Segment Start: MATERIAL SUPPLIED
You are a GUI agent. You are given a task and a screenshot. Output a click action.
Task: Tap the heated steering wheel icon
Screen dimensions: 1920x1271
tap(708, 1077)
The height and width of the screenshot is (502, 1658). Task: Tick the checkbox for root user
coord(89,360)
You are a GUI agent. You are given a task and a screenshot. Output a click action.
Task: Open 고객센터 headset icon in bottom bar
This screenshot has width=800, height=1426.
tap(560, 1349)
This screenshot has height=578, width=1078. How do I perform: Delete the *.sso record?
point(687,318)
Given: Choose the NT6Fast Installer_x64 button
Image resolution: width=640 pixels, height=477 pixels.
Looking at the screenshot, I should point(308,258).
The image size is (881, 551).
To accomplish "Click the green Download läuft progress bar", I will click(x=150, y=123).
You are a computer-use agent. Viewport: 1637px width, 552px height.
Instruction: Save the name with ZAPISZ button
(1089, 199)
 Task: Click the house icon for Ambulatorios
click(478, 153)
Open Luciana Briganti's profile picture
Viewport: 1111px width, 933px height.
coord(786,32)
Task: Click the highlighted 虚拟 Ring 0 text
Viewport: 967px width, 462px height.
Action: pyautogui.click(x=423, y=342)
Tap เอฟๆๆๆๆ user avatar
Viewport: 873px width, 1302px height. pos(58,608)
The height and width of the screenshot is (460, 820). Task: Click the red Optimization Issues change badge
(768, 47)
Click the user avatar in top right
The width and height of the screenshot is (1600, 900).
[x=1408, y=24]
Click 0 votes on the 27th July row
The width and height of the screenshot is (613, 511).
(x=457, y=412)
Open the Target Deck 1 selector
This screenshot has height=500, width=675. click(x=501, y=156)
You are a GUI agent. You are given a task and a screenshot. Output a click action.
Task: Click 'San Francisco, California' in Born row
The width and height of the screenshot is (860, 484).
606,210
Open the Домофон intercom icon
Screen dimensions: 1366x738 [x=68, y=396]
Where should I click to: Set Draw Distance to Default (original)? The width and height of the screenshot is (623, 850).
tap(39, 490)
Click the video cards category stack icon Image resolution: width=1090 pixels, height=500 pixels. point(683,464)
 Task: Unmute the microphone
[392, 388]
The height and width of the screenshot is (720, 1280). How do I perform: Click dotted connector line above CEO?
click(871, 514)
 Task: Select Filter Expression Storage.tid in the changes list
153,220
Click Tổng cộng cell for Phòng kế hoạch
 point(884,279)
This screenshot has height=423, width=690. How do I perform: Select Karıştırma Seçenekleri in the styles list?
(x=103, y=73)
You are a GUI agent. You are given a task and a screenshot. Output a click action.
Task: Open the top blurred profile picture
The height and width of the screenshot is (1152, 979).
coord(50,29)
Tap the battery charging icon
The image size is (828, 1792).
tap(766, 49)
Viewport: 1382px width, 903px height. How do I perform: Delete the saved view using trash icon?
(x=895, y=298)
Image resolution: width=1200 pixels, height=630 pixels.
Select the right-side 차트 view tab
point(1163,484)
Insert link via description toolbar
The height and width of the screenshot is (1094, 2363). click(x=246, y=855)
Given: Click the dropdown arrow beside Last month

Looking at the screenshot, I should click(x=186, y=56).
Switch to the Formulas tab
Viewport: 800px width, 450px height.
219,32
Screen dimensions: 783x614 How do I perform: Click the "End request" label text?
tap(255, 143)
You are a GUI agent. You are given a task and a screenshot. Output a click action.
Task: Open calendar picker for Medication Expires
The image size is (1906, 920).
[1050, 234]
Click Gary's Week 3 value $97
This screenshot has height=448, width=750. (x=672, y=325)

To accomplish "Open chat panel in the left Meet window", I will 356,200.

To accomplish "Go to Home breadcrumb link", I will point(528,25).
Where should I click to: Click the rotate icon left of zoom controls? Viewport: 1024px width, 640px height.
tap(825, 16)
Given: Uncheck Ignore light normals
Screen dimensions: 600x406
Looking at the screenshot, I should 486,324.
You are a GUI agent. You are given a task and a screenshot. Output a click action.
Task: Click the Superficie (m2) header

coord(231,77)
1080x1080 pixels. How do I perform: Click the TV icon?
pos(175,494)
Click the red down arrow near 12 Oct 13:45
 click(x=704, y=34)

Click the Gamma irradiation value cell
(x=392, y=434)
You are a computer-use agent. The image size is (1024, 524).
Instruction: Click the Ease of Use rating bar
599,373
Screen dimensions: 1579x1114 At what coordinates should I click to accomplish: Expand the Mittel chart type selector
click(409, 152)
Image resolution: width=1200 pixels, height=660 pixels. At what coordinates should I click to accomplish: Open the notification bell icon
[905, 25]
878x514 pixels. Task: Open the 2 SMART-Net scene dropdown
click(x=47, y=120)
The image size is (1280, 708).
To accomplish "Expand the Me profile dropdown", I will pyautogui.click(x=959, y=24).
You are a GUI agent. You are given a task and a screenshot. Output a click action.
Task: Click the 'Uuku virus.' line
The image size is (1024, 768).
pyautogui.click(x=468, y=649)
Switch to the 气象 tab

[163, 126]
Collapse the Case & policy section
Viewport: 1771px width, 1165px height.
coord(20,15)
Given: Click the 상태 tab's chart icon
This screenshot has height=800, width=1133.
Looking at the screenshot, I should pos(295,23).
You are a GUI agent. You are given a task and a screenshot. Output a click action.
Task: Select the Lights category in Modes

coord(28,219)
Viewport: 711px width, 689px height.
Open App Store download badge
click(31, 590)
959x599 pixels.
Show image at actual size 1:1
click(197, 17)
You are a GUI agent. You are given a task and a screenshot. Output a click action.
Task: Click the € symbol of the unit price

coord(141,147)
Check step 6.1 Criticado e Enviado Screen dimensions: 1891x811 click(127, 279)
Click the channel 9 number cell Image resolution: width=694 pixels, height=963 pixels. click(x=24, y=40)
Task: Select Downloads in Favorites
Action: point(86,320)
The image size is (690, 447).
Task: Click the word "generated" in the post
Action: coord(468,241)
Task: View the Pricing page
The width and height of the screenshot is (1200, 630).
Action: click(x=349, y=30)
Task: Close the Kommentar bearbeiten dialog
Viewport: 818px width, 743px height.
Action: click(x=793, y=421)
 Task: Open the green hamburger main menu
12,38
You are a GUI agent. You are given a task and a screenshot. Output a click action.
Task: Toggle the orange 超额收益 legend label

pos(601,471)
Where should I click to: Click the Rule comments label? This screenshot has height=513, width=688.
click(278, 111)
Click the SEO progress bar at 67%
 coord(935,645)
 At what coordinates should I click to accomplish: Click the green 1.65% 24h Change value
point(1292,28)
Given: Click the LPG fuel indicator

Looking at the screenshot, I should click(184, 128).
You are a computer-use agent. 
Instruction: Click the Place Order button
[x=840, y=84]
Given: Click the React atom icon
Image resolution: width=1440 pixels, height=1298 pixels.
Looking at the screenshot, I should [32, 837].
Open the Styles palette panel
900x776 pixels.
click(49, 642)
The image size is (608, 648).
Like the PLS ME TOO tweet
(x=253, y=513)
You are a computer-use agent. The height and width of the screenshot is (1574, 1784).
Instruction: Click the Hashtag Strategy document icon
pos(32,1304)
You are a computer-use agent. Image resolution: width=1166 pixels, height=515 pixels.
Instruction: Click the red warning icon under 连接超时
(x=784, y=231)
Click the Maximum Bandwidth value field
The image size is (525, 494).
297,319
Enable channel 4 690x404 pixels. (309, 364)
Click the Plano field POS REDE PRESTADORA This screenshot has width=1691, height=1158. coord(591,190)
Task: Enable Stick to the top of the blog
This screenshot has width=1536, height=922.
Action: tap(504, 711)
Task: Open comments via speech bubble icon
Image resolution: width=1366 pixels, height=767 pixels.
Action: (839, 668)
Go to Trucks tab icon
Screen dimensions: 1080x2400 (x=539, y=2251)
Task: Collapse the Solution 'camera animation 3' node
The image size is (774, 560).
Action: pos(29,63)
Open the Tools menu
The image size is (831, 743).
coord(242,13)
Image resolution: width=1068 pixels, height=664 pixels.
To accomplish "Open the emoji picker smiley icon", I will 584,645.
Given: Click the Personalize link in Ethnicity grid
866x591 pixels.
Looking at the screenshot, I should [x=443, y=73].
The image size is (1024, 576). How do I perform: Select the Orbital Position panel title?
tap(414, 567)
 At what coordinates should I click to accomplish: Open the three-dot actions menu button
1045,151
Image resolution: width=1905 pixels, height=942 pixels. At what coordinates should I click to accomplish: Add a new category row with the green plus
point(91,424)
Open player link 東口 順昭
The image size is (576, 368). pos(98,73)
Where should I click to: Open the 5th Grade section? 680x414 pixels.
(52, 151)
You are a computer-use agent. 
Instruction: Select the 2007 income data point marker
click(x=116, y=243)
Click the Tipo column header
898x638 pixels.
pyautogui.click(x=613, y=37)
Segment End: MATERIAL SUPPLIED
■ **WORK INSTRUCTIONS**
Check each line of the records for the word "field" and extract those that contain it.

■ **WRITTEN REPLY**
Click the Maximum Bandwidth value field
Click the Plano field POS REDE PRESTADORA This screenshot has width=1691, height=1158. coord(591,190)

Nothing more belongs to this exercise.